[EXTRACTED RECORDS]
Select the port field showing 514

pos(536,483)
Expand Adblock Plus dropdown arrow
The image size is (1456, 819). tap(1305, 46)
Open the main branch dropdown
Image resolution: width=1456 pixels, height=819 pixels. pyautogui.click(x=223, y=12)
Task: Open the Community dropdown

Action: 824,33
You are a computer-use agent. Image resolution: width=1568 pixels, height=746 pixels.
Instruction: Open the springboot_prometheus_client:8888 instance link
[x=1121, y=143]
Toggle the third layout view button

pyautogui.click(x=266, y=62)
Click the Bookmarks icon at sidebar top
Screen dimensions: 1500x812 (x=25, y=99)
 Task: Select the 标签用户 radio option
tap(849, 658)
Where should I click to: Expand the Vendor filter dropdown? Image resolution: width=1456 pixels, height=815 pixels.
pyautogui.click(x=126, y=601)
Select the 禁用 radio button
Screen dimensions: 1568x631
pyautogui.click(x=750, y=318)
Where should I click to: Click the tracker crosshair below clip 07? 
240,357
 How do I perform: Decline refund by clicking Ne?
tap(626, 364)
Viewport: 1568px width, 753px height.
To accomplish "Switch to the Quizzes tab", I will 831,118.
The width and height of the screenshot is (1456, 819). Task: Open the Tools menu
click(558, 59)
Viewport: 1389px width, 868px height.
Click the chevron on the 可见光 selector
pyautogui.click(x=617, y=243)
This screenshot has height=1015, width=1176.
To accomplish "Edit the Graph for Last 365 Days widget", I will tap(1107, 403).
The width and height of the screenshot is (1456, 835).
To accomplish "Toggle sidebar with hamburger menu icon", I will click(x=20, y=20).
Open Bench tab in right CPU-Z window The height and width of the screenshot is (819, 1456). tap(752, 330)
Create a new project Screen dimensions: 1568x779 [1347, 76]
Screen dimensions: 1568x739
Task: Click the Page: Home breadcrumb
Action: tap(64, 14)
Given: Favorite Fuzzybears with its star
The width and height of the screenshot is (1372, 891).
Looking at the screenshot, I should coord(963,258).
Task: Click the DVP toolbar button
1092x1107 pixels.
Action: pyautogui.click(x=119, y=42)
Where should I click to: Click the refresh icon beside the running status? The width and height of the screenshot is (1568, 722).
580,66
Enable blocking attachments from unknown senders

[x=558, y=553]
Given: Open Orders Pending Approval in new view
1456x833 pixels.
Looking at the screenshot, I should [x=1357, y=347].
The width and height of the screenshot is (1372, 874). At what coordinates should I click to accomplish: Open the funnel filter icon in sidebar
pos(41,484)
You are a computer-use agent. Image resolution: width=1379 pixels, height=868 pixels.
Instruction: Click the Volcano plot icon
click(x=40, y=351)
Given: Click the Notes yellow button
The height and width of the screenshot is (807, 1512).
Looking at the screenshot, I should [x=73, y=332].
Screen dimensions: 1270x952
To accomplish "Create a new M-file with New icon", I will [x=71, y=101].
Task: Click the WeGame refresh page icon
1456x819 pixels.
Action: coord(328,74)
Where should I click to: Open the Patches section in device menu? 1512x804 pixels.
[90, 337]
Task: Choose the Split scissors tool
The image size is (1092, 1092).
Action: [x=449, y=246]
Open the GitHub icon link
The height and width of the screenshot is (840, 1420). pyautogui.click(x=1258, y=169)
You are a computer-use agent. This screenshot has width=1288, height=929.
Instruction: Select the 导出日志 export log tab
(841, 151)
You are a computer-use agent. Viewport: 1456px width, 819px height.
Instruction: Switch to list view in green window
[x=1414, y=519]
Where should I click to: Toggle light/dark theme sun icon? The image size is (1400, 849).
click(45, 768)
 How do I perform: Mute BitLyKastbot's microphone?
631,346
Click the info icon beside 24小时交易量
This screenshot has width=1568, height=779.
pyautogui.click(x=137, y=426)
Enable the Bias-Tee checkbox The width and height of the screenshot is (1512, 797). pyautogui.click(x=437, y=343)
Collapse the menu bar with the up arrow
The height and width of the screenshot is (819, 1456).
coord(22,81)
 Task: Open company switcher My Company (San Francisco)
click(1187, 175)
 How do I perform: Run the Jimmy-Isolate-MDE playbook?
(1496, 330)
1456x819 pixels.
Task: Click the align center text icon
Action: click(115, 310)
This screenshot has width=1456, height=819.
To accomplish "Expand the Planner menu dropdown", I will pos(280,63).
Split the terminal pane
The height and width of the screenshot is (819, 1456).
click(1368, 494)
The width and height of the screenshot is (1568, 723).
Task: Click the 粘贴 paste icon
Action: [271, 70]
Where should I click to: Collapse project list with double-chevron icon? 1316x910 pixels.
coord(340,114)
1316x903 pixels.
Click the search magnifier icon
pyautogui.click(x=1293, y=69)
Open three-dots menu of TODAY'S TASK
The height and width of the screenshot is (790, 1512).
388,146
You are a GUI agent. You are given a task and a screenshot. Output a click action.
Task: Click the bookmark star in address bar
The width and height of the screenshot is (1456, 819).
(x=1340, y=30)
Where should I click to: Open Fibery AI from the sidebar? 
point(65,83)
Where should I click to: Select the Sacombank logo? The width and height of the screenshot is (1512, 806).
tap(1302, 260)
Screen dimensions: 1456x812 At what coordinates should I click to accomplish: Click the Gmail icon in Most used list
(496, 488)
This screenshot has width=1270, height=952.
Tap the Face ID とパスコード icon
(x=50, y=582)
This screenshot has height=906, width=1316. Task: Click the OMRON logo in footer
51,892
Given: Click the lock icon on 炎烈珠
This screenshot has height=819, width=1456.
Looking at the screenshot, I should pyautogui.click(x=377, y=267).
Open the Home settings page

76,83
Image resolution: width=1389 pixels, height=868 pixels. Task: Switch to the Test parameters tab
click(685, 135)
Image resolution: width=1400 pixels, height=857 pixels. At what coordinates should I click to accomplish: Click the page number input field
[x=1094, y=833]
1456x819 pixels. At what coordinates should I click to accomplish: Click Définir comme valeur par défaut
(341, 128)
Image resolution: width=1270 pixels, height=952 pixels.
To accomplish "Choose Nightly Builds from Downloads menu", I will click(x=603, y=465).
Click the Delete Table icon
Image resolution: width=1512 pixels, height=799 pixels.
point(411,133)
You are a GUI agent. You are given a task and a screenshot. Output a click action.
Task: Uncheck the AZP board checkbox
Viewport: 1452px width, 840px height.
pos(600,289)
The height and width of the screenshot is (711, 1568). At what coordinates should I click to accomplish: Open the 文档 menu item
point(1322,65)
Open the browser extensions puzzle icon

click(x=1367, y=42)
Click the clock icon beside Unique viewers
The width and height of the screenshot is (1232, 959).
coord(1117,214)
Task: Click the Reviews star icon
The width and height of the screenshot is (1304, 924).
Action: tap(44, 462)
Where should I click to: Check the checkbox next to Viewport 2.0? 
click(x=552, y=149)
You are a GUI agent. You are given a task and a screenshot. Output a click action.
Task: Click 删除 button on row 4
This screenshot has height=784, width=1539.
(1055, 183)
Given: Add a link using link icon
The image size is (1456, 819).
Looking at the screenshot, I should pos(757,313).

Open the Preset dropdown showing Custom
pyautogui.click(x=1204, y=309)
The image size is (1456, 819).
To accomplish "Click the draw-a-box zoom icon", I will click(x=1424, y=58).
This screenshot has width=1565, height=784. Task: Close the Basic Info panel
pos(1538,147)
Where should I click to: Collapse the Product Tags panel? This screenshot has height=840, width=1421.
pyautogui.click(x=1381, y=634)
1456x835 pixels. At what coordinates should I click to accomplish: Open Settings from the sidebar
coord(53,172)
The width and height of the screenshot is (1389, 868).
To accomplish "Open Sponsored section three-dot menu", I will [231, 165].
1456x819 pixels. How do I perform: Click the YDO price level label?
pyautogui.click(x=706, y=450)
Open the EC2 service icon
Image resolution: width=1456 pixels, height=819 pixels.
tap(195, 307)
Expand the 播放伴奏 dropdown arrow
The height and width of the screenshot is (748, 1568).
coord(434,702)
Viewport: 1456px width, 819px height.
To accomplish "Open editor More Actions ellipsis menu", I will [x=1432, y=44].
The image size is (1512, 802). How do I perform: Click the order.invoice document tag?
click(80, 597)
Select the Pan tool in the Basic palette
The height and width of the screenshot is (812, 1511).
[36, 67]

[TASK TO CARRY OUT]
Starting at the line that has "Image resolution: width=1400" and ending at the line that has "Given: Add a link using link icon", please write out the lines above exactly, leaving out all others.

[EXERCISE RESULT]
Image resolution: width=1400 pixels, height=857 pixels. At what coordinates should I click to accomplish: Click the page number input field
[x=1094, y=833]
1456x819 pixels. At what coordinates should I click to accomplish: Click Définir comme valeur par défaut
(341, 128)
Image resolution: width=1270 pixels, height=952 pixels.
To accomplish "Choose Nightly Builds from Downloads menu", I will click(x=603, y=465).
Click the Delete Table icon
Image resolution: width=1512 pixels, height=799 pixels.
point(411,133)
You are a GUI agent. You are given a task and a screenshot. Output a click action.
Task: Uncheck the AZP board checkbox
Viewport: 1452px width, 840px height.
pos(600,289)
The height and width of the screenshot is (711, 1568). At what coordinates should I click to accomplish: Open the 文档 menu item
point(1322,65)
Open the browser extensions puzzle icon

click(x=1367, y=42)
Click the clock icon beside Unique viewers
The width and height of the screenshot is (1232, 959).
coord(1117,214)
Task: Click the Reviews star icon
The width and height of the screenshot is (1304, 924).
Action: tap(44, 462)
Where should I click to: Check the checkbox next to Viewport 2.0? 
click(x=552, y=149)
You are a GUI agent. You are given a task and a screenshot. Output a click action.
Task: Click 删除 button on row 4
This screenshot has height=784, width=1539.
(1055, 183)
Given: Add a link using link icon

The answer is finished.